Exercise brief
Leave out the pictures and reproduce all of the data exactly.

Stored items

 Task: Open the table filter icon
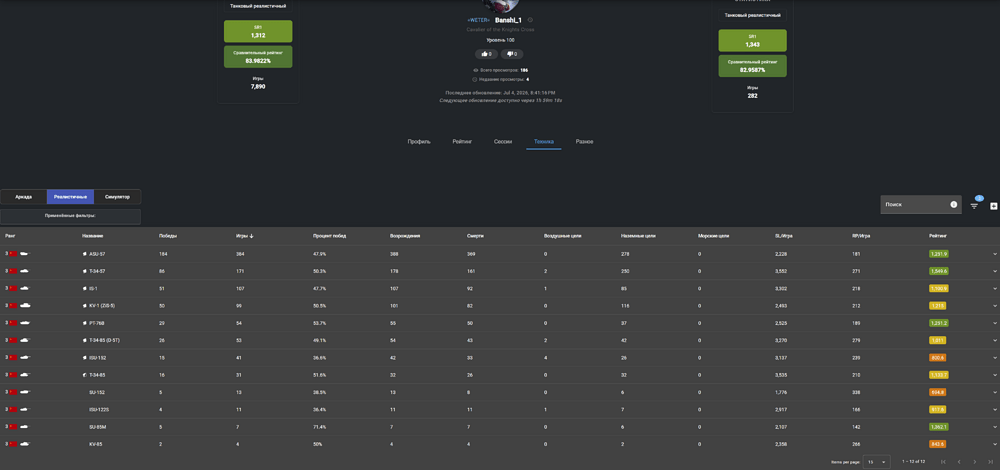[x=974, y=205]
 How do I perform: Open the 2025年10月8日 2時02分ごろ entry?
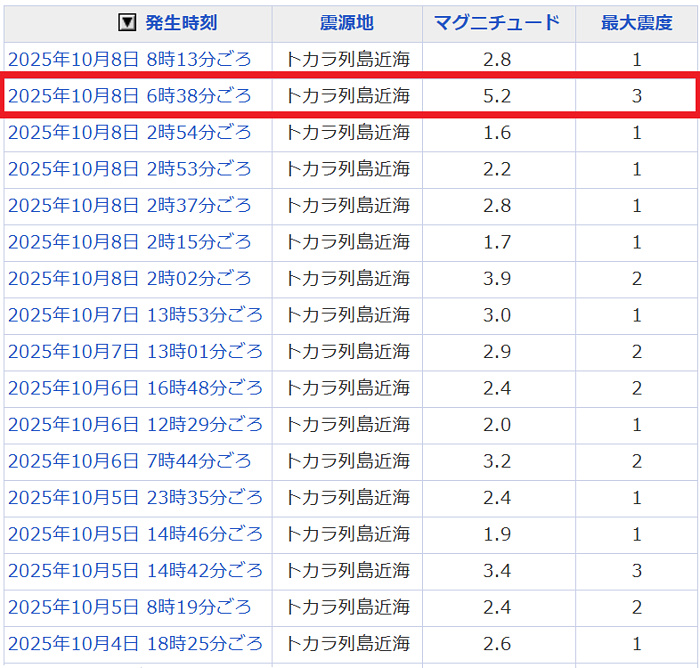pos(130,278)
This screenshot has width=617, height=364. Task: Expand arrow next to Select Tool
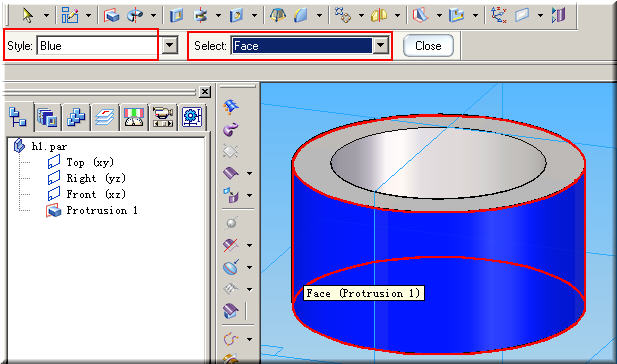(46, 15)
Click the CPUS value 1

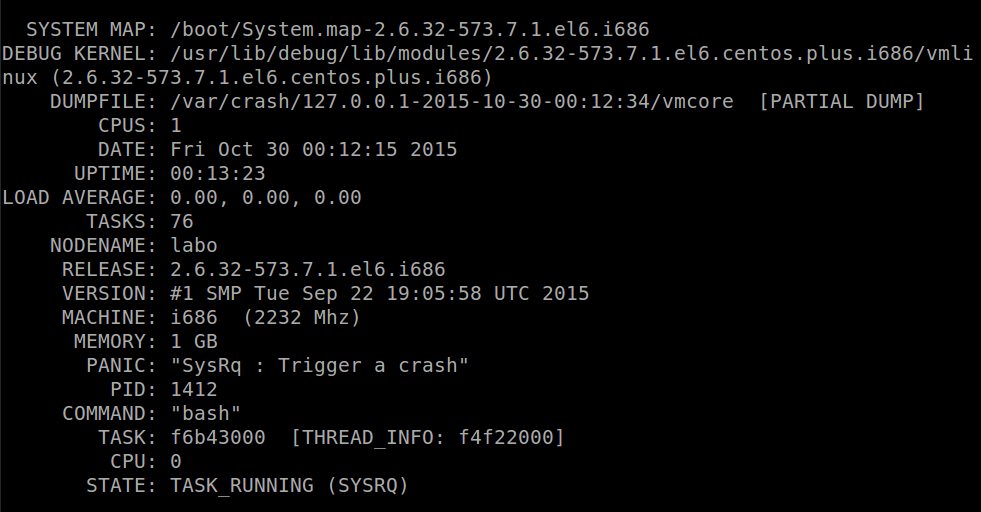[x=176, y=125]
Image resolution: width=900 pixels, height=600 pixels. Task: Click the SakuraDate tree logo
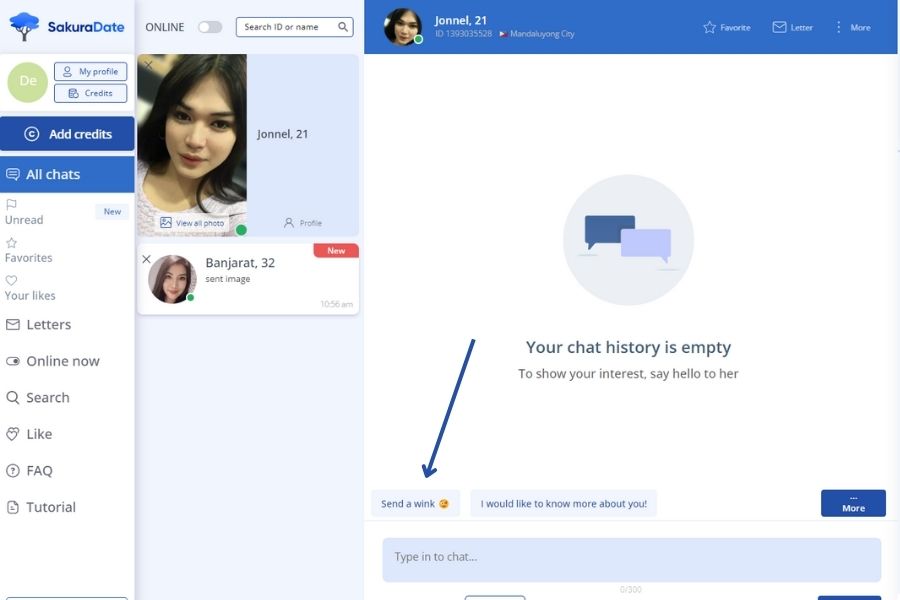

Written response
 Task: Open the table filter icon
[x=974, y=205]
 How do I perform: Open the 2025年10月8日 2時02分ごろ entry?
pos(130,278)
This screenshot has width=617, height=364. Task: Expand arrow next to Select Tool
(46, 15)
Click the CPUS value 1

[x=176, y=125]
Image resolution: width=900 pixels, height=600 pixels. Task: Click the SakuraDate tree logo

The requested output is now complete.